O Som do Sim é o primeiro trabalho solo de Herbert Vianna projetado realmente como disco. Os dois anteriores surgiram ao acaso. O que o levou a fazer esse trabalho agora com tamanho empenho foi a oportunidade de promover uma reciclagem geral em sua vida. "Estou com 39 anos, já sou pai de três filhos, mas até hoje vinha trabalhando da mesma forma de quando eu tinha 21. Só que nos últimos tempos fui tantas vezes ao cemitério que percebi que ficar um dia inteiro em função de um show de uma hora e meia, que faço numa noite, estava me privando de muita coisa", ressalta.

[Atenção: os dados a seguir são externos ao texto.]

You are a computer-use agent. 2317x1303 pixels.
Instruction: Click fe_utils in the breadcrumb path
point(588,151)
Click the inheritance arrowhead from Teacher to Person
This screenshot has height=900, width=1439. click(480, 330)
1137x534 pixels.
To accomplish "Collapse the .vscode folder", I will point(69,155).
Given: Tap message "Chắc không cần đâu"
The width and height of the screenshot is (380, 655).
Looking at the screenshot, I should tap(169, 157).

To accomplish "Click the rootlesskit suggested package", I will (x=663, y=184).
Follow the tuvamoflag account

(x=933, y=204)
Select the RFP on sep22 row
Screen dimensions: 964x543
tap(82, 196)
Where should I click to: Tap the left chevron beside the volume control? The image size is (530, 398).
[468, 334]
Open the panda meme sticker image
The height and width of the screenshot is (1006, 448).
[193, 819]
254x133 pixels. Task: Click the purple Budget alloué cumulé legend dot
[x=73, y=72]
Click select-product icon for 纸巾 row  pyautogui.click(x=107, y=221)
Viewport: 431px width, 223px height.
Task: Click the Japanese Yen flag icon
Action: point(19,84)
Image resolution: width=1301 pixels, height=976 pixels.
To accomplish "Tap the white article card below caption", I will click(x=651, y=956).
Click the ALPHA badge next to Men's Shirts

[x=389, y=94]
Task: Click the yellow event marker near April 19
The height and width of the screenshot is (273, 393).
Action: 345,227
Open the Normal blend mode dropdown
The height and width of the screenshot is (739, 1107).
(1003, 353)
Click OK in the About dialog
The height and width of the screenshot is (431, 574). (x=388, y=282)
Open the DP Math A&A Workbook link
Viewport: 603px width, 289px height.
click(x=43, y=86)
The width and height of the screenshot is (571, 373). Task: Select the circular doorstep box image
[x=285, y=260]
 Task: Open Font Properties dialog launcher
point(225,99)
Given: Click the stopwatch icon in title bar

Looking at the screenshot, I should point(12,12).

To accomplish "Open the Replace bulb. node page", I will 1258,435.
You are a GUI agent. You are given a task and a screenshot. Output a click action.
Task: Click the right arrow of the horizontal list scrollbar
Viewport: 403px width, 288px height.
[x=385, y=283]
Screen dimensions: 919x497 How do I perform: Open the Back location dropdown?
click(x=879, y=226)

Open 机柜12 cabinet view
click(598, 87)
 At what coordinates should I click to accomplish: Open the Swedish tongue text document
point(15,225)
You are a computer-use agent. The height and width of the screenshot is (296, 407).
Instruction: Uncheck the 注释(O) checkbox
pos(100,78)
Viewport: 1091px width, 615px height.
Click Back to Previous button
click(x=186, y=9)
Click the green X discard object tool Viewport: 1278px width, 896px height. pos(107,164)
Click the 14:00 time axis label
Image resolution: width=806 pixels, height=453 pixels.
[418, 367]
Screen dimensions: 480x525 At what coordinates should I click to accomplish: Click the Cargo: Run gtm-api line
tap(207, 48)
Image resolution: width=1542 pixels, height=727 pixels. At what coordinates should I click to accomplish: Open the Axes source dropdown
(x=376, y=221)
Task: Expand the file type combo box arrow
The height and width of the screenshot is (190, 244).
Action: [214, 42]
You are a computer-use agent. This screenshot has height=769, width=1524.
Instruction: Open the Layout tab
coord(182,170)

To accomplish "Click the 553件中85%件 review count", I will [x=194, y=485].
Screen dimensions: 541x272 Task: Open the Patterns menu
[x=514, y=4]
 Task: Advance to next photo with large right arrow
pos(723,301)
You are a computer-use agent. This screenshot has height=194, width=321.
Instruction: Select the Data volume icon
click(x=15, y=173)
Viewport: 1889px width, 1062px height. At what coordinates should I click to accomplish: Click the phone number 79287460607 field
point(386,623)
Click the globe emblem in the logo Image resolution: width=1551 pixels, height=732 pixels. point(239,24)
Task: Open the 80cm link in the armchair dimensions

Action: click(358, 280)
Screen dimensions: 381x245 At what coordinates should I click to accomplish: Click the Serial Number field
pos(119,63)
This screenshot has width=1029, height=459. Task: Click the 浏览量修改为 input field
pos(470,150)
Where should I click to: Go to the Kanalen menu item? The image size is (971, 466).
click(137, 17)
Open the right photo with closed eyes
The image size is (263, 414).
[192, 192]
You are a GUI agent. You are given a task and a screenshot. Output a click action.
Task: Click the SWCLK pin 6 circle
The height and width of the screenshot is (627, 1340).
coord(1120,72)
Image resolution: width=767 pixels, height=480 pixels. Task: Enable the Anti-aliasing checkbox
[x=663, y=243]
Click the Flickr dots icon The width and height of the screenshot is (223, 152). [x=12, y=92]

Preocupação com a velhice? Não é isso. Herbert diz que suas crenças espirituais não lhe permitem viver um desconforto com relação a isso. "Acho bacana viver cada fase da história humana. Mas quando se chega aos 40, estamos em teoria na metade do que seja a expectativa otimista do Brasil. A qualidade do tempo é que me importa muito mais do que antes. Não estou mais disposto a viver 24 horas por dia em função de um show", frisa ele, que vai dar um tempo de seis meses de turnês com os Paralamas no ano que vem justamente para reciclar-se. Mas que ninguém espere assistir a shows solo do cantor. "Jamais vou poder reunir novamente num palco essas pessoas com quem gravei no CD. Seria um arremedo. Minha grande alegria é a de tocar com o Bi e o Barone."

Mulheres no poder
A opção por dividir os vocais de nove das onze faixas com mulheres foi o desdobramento da concepção inicial do disco. "A primeira idéia que tive para o disco era a de eu mesmo registrar músicas já gravadas por outros cantores e que nunca tinha cantado, músicas que às vezes as pessoas nem sabem que são minhas nas vozes de Marina Lima, Paula Toller, Fernanda Abreu, Gal Costa, Daúde, Cássia Eller, Daniela Mercury, Ivete Sangallo... Aí tive minha primeira constatação: 90% ou mais das pessoas que gravaram minhas músicas foram mulheres. Então, pensei: vou gravar com elas as músicas. Mas não quis que o disco fosse uma autocelebração, pois isso não se parecia comigo. Depois vi que, se fizesse o projeto dessa maneira, a Cássia e Gal teriam que cantar a mesma música pois ambas gravaram Lanterna dos Afogados. Então comecei a compor, comecei a contactar pessoas diferentes", explica.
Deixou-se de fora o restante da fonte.